**DOCUMENT**.
What is Bond Redemption? Types, Tax, and Tips for Indian Investors

Bond redemption is an important concept to understand if you’re considering bond investments, which are a popular way to earn fixed returns while keeping your capital safe. Simply put, a bond is like a loan you give to a company or government, and in return, they pay you interest, called the coupon rate, regularly until the bond reaches its maturity date. That maturity date is when they pay back the original amount you invested, known as the principal.
Now, bond redemption refers to how and when you get that principal back. It’s not always as straightforward as waiting until maturity; there are different methods of debt redemption that can come into play, like early redemption or put options. Knowing these options can help you plan better and make smarter investment decisions, so you’re not caught off guard when the time comes to redeem your bond.
What is Bond Redemption?

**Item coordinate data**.
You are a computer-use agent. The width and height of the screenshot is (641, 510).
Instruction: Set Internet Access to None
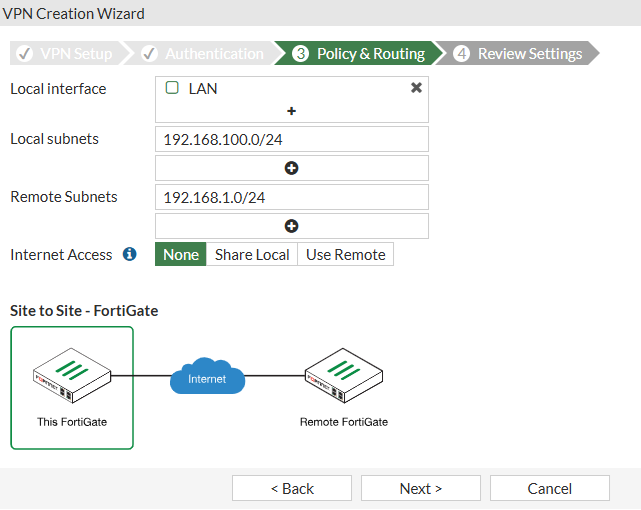pyautogui.click(x=181, y=254)
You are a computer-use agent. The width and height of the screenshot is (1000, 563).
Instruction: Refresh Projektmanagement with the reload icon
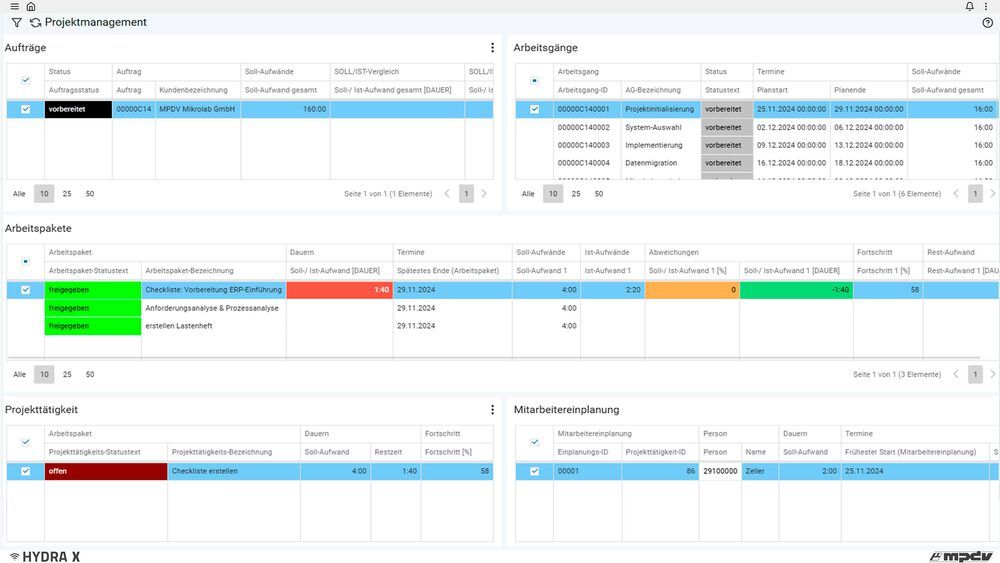35,22
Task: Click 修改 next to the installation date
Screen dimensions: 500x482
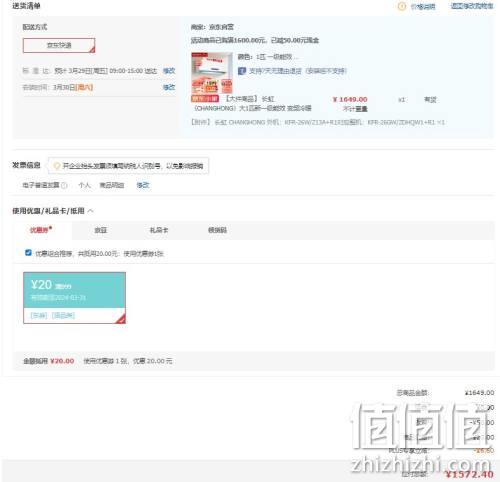Action: click(169, 87)

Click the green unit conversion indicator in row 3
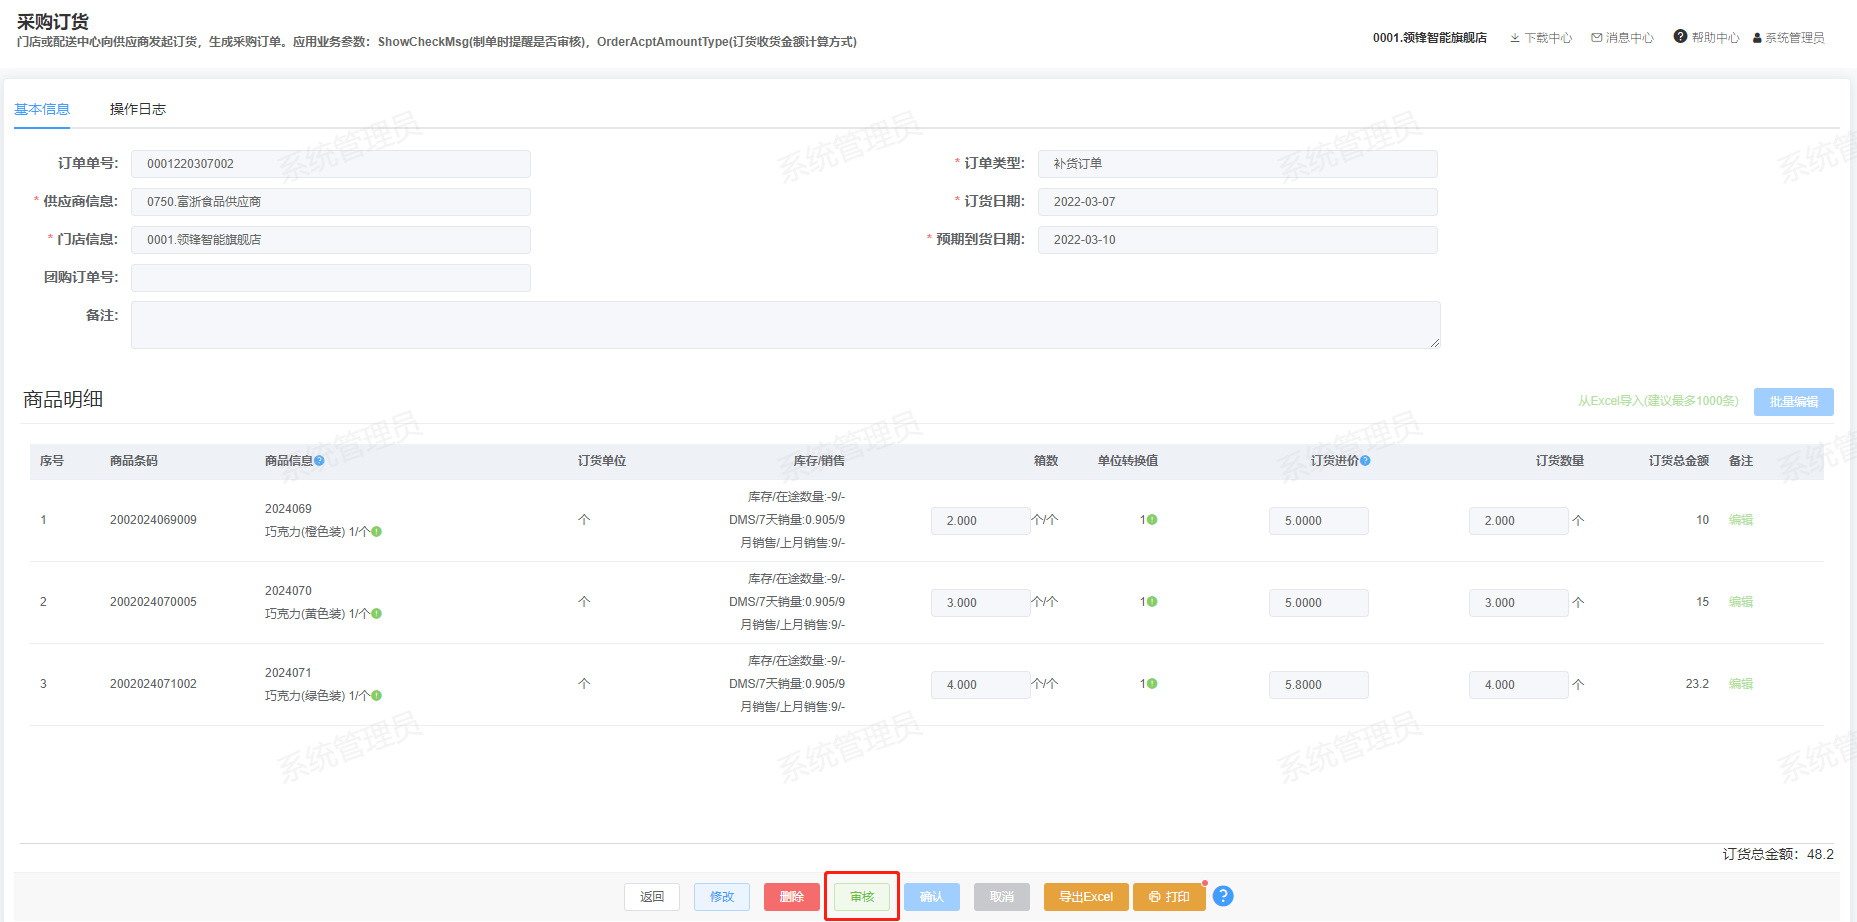1152,684

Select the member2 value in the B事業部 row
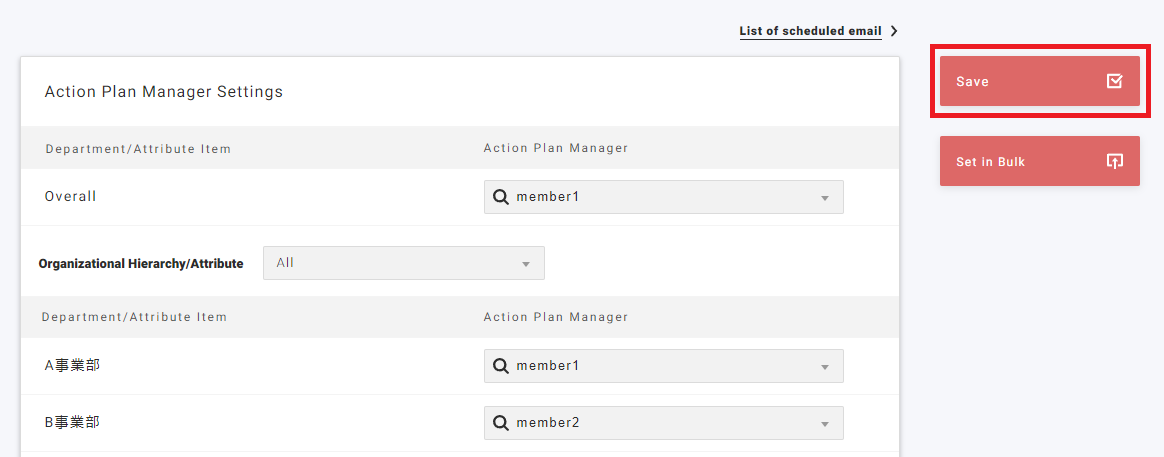[x=548, y=423]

**GIVEN EXERCISE 1**. Reproduce the entire text on bond redemption word for word.
**GIVEN EXERCISE 2**. In the item coordinate data listing, swap every instance of "screenshot" for "screen capture" and keep everything else the same. Present the whole listing again with the pictures omitted.

**CORRECT RESULT 1**.
What is Bond Redemption? Types, Tax, and Tips for Indian Investors

Bond redemption is an important concept to understand if you’re considering bond investments, which are a popular way to earn fixed returns while keeping your capital safe. Simply put, a bond is like a loan you give to a company or government, and in return, they pay you interest, called the coupon rate, regularly until the bond reaches its maturity date. That maturity date is when they pay back the original amount you invested, known as the principal.
Now, bond redemption refers to how and when you get that principal back. It’s not always as straightforward as waiting until maturity; there are different methods of debt redemption that can come into play, like early redemption or put options. Knowing these options can help you plan better and make smarter investment decisions, so you’re not caught off guard when the time comes to redeem your bond.
What is Bond Redemption?

**CORRECT RESULT 2**.
You are a computer-use agent. The width and height of the screen capture is (641, 510).
Instruction: Set Internet Access to None
pyautogui.click(x=181, y=254)
You are a computer-use agent. The width and height of the screen capture is (1000, 563).
Instruction: Refresh Projektmanagement with the reload icon
35,22
Task: Click 修改 next to the installation date
Screen dimensions: 500x482
Action: click(169, 87)

Click the green unit conversion indicator in row 3
1152,684

Select the member2 value in the B事業部 row
[x=548, y=423]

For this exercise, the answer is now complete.